→ INFORMATION SHOWN
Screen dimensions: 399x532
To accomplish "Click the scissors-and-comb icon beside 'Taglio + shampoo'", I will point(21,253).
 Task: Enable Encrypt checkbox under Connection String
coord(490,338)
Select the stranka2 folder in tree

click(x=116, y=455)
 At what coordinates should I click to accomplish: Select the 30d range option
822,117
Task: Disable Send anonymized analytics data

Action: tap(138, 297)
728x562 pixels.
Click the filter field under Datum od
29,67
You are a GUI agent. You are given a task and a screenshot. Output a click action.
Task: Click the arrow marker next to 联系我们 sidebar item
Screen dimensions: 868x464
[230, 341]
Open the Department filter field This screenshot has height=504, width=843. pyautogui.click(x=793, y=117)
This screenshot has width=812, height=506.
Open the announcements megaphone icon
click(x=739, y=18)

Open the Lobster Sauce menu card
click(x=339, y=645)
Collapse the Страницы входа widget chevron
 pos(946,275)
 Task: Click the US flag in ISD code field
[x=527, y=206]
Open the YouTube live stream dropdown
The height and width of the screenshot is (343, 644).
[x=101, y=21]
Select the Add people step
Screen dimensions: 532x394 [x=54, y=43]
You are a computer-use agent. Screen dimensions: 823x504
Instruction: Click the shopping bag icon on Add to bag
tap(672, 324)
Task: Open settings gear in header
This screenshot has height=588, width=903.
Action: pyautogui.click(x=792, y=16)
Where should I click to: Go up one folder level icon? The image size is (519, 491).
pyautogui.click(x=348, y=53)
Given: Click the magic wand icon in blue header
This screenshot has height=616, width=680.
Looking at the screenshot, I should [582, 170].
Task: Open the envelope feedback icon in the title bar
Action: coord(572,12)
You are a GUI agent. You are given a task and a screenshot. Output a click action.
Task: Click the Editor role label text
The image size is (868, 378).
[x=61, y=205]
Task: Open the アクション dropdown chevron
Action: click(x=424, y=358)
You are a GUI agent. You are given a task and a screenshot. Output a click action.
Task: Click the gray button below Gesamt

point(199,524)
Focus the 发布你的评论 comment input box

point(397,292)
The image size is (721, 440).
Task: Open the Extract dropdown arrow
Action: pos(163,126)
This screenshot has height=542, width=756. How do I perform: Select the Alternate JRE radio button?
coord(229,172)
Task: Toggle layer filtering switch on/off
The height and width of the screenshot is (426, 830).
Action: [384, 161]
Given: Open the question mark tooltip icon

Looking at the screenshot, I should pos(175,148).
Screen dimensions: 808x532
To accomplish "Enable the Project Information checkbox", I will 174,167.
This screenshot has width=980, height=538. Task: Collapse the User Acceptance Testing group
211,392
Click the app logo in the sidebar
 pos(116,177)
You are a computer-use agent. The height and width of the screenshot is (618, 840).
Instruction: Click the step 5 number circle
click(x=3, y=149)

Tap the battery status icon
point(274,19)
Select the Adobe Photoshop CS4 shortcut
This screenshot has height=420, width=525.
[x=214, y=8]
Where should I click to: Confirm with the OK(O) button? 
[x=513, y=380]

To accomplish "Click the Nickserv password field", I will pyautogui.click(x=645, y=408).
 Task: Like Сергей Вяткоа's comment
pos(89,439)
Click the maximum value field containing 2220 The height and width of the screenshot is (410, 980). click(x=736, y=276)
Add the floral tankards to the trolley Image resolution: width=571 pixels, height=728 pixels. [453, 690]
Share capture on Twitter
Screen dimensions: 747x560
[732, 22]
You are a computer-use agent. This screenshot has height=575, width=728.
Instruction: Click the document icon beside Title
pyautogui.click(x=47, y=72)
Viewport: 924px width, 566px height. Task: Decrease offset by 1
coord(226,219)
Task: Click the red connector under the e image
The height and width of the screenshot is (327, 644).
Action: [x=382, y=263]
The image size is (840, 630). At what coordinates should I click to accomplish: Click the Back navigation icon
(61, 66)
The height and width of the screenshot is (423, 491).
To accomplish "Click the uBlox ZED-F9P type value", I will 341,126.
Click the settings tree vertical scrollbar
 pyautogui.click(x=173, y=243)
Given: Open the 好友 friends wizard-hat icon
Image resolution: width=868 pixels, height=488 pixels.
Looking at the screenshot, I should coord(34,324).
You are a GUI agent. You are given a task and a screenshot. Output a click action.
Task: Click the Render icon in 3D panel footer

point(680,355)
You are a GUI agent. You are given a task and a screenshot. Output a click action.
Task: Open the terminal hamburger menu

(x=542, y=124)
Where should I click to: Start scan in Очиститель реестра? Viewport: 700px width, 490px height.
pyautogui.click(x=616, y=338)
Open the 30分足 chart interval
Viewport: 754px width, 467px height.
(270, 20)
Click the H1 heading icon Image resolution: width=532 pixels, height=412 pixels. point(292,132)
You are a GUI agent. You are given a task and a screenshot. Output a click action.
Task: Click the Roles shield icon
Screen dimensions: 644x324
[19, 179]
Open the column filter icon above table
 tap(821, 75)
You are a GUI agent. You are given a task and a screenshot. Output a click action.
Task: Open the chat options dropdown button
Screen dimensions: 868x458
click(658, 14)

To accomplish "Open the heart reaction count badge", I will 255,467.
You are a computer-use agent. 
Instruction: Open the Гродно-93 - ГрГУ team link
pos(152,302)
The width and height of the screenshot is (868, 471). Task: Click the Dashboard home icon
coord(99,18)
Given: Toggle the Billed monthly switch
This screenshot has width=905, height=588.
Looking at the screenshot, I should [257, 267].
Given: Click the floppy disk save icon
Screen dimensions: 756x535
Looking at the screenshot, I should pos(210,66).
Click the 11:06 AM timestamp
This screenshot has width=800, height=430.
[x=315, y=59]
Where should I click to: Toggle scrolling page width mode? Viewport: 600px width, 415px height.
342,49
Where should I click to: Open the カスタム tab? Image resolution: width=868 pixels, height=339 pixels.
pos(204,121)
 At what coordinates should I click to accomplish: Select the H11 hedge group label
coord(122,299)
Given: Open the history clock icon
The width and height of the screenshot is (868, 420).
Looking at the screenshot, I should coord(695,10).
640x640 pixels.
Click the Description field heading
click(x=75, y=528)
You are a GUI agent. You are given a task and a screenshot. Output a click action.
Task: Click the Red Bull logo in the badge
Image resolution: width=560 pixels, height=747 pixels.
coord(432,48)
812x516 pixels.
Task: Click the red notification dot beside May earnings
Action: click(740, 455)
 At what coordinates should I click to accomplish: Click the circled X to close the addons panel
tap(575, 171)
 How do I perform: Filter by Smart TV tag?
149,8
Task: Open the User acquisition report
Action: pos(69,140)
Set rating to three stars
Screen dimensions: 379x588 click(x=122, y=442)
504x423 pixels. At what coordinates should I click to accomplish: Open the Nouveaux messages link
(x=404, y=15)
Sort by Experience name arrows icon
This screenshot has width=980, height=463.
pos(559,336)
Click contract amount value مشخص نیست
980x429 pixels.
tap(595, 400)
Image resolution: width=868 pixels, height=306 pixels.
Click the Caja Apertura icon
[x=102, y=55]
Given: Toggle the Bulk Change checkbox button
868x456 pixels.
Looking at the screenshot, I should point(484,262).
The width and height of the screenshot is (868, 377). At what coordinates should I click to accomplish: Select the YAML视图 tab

→ PROBLEM DESCRIPTION
Whenever the word "computer" occurs in a line of the listing above, return that line.

→ TASK SOLUTION
You are a computer-use agent. Screen dimensions: 823x504
You are a computer-use agent. The height and width of the screenshot is (618, 840).
You are a computer-use agent. This screenshot has height=575, width=728.
You are a computer-use agent. 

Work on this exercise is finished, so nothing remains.